Investors betting heavily on expressions of political support are likely to end up disappointed, writes MoneyShow.com senior editor Igor Greenwald.

The fix is in, so the risk trade is back on. Across the planet, plunge-protection teams are making sure next year’s elections bring the desired continuity in government.

In this script, the losses of August and September were merely a pricey alarm clock that woke policymakers to the dangers of inaction. Properly motivated, they’ll give the markets what they want if only because the alternative is more protesters in the streets, and that lot is oh so hard to satisfy.

So, the best plan for saving Europe turns out to be to have the leaders of Germany and France swear bilingually that this chore will get done, and soon, while hoarding the details that might let critics pick apart the how.

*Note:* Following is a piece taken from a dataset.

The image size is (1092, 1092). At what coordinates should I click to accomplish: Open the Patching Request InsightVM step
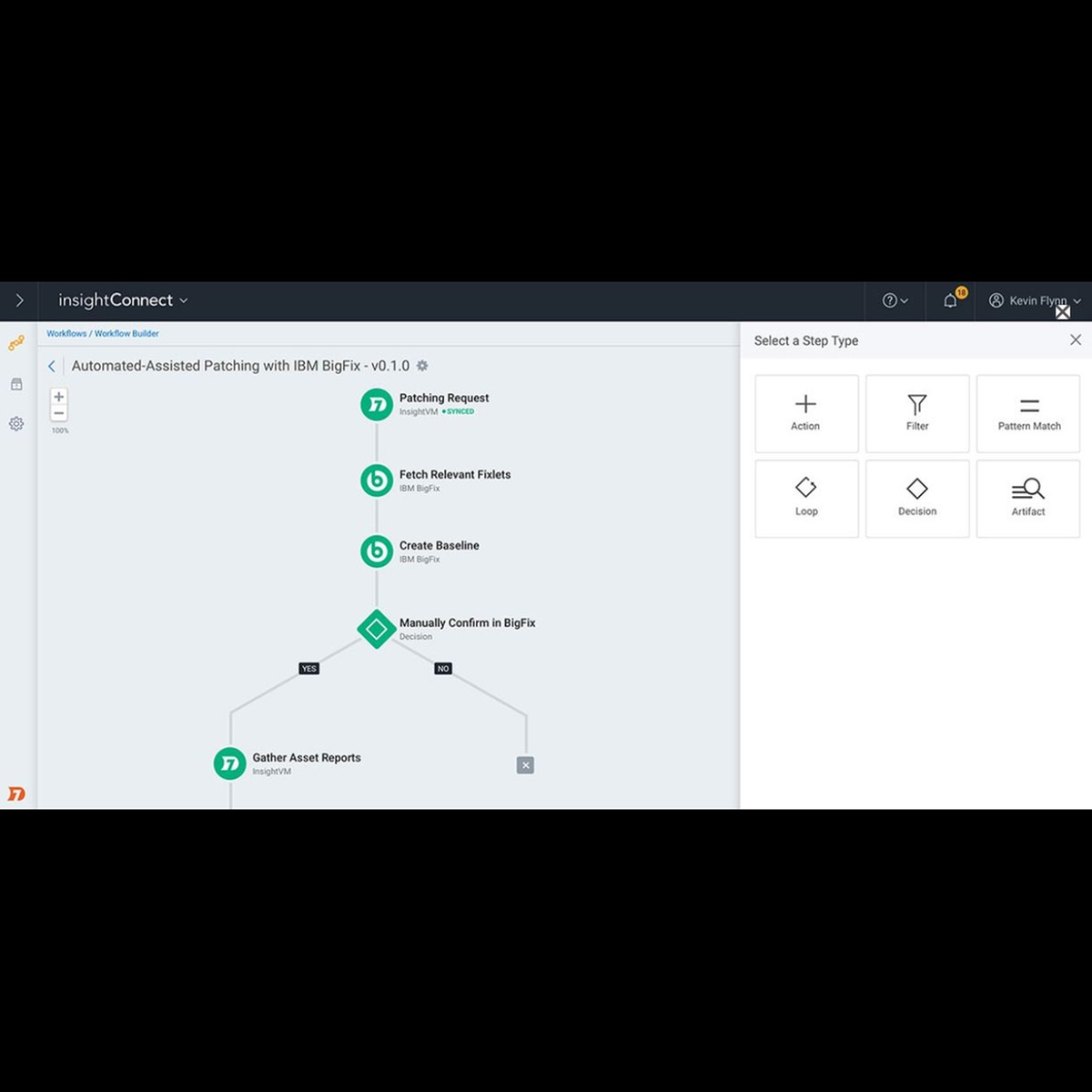pos(377,404)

If you simply must know how the $400 billion-euro rescue fund not yet approved will stretch to cover big-bank shortfalls and sovereign debt markets many times its size…well, OK. The German insurer Allianz is said to be developing a plan to turn it into a bond-insurance scheme, with the protection terms jiggered as need be to keep selling the debt of the overly indebted countries.

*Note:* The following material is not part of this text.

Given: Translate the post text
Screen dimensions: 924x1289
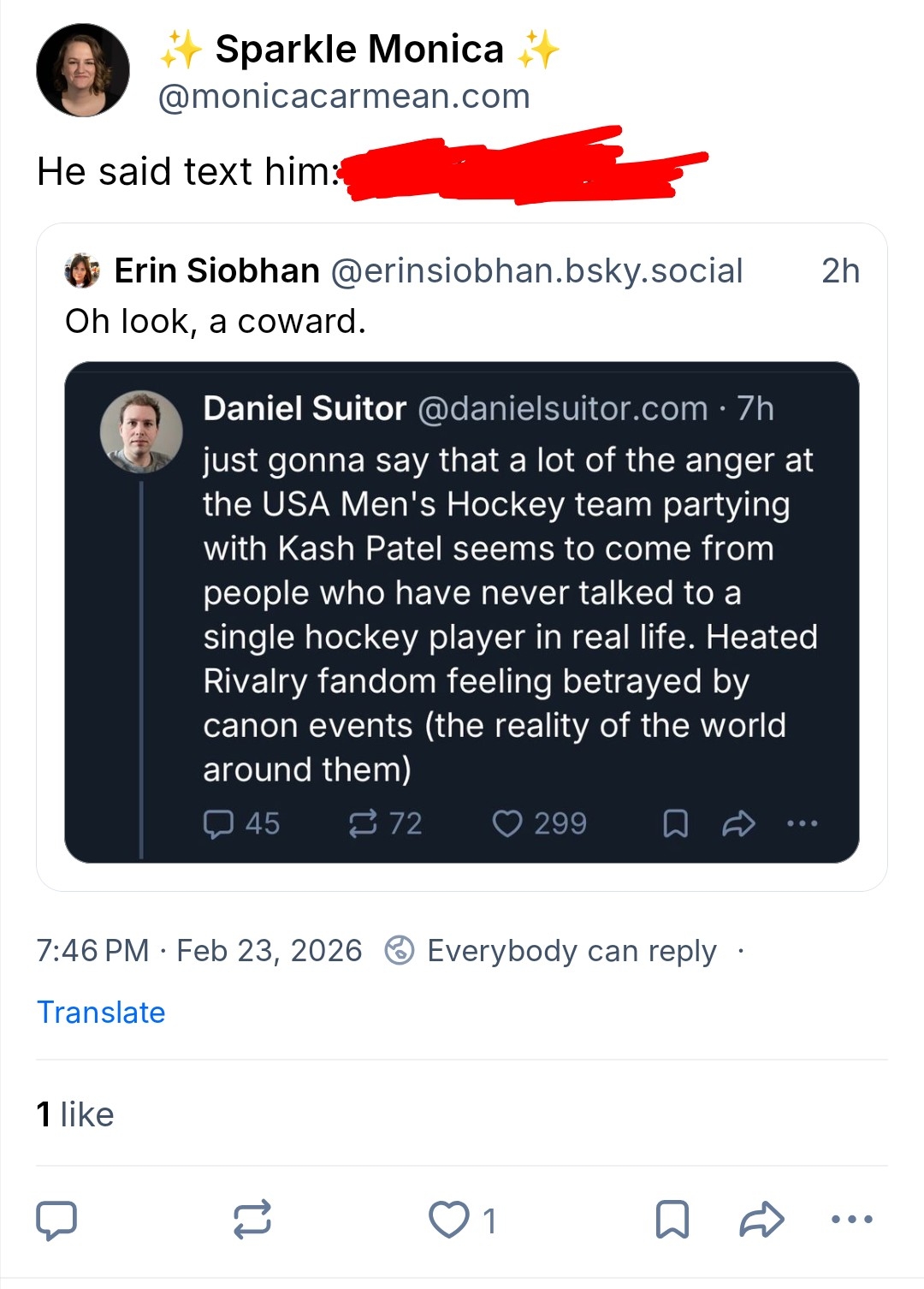Looking at the screenshot, I should point(101,1013).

Feel better? I thought not. A lack of specifics is a feature, not a bug, in these treacherous times. Better to just take Angela Merkel and Nicolas Sarkozy at their word that they’ll figure it out over the next month. If European Union Commissioner Olli Rehn says the debt crisis can be resolved, that’s good enough.

The same dynamic is in play in China, which closed down for a week-long holiday amid talk that its property bubble was about to burst, talk backed up by signs of financial strain and a plunge in copper prices.

When markets reopened, Shanghai stocks promptly sank to a two-year low. But then a government investment fund started buying shares of the big Chinese banks, fueling a turnaround that pushed Shanghai 3% higher overnight.

The Chinese leadership is due for a cosmetic makeover next year, just like its counterparts in the US and France, and doesn’t fancy playing musical chairs amid popular unrest. Beijing’s market intervention has stoked hopes that the credit crackdown—implemented to keep prices in check—will now be relaxed.

Even in the US, cursed with a divided and dysfunctional government, there are reasons to hope for official help. The Senate’s rejection of President Obama’s jobs bill last night was a necessary pantomime setting the stage for piecemeal consideration of the elements that enjoy bipartisan support, such as tax cuts.

The congressional supercommittee charged with forging a long-term fiscal compromise by Thanksgiving has every incentive to avoid the alternative of sharp defense cuts and the expiration of temporary payroll tax breaks come January.

Better still, the gloomy sentiment that has stoked recession fears is being challenged by more recent signs of stability in other indicators of economic health.

Unfortunately, time might not be on investors’ side. A few more “better-than-expected” jobs reports like the one last week will mean a few hundred thousand more among the millions of the unemployed will become unemployable and discouraged.

Jan Hatzius, the chief economist at Goldman Sachs (GS), warned recently that stagnation in personal income, like the one we’re currently seeing, is a bad sign for the economy’s prospects in the fourth quarter and beyond.

It takes time for growing pessimism to worm its way into the production chain and spending habits. The National Federation of Independent Business reported a minor uptick in its monthly sentiment survey of small-business owners Tuesday, from suicidal to merely deeply depressed. But that was still an “ugly” number consistent with a recession, the poll noted.

It’s worth remembering that it will take a heroic amount of political horse trading merely to avert federal cuts that would impose ill-advised austerity by default if no deal gets done. And, of course, state and municipal governments will continue to swell the ranks of the unemployed regardless.

Markets like to climb walls of worry, but this one seems to be counting pretty heavily on competent support from the same governments that had it down 20% and in freefall as of a week ago. It’s also written off recession as a realistic danger. That seems premature.

A week ago, no one wanted to own risk. I’d sell some here now that there are buyers chasing it.